Former South African president Nelson Mandela remains in a critical condition in hospital.

"Doctors are doing everything possible to ensure his wellbeing and comfort," President Jaco Zuma told a news conference in Johannesburg.

He declined to answer specific questions about Mr Mandela's condition, saying he had no further information.

Mr Mandela is being treated for a recurrence of a lung infection.

Last night was the first time the word critical was used by the South African government in describing his health.

Mr Zuma broke the news after visiting Mr Mandela in hospital yesterday evening.

He was told by doctors "that the former president's condition had become critical over the past 24 hours".

Mr Zuma said the 94-year-old anti-apartheid icon was "in good hands".

Mr Zuma last night met Graca Machel, Mr Mandela's wife, at the hospital in Pretoria and discussed the former leader's condition.

Presidential spokesman Mac Maharaj said the Mandela family is going through a stressful time.

He said: "We want to assure the public that doctors are working away to try and get his condition to improve. Let us keep our fingers crossed.

"Let's hope that he is able to improve, but at the same time let us appreciate that it is critical."

Mr Mandela has suffered repeated bouts of illness in recent months and has been admitted to hospital four times since December.

He has been in intensive care since he was last admitted to hospital on 8 June.

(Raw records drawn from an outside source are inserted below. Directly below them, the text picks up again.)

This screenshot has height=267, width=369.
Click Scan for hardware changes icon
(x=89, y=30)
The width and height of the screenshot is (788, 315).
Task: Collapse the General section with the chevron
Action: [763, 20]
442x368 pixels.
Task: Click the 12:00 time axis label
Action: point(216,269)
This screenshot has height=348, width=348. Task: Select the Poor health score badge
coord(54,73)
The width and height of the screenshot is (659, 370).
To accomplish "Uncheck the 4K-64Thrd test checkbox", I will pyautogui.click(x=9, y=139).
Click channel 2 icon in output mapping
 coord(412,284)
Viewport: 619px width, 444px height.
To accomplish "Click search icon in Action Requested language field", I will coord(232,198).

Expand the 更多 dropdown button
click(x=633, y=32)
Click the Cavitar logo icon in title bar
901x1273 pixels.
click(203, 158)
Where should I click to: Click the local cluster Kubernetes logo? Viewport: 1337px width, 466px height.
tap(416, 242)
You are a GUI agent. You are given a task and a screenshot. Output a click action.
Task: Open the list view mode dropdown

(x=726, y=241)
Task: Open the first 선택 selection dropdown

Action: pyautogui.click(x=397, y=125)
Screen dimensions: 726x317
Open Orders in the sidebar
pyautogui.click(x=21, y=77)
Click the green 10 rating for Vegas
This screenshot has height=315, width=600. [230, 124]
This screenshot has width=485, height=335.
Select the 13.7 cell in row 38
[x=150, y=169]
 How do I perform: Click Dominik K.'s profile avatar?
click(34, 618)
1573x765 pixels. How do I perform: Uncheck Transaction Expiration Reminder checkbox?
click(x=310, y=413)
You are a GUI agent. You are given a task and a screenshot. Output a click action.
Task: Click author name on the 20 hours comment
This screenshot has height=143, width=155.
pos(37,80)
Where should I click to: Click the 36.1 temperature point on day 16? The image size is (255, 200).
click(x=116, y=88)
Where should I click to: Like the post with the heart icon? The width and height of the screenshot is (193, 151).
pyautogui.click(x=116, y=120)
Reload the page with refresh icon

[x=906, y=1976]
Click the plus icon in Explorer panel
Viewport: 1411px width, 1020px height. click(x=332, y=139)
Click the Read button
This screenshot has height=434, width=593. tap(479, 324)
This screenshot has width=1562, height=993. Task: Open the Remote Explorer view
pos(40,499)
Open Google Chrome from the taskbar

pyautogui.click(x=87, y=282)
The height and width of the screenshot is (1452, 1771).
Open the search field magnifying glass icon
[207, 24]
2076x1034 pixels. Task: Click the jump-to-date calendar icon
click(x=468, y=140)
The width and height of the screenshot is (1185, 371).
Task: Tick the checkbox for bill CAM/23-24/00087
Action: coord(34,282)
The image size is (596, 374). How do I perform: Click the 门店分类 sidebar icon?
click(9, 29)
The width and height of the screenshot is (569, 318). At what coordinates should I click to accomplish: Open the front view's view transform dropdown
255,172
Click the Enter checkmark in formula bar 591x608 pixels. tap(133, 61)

Mr Mandela's daughter Makaziwe said the family was taking each day as it came and enjoying as much time as possible with a man who, to them, is simply a father, grandfather or great-grandfather.

"He is at peace with himself," she told CNN. "He has given so much to the world. I believe he is at peace."

Since stepping down in 1999 after one term as president, Mr Mandela has stayed out of active politics.

His last public appearance was waving to fans from the back of a golf cart before the final of the soccer World Cup in Johannesburg's Soccer City stadium in July 2010.

During his retirement, he has divided his time between his home in the wealthy Johannesburg suburb of Houghton, and Qunu, the village in the poor Eastern Cape province where he was born.

The public's last glimpse of him was a brief clip aired by state television in April during a visit to his home by Mr Zuma and other senior ANC officials.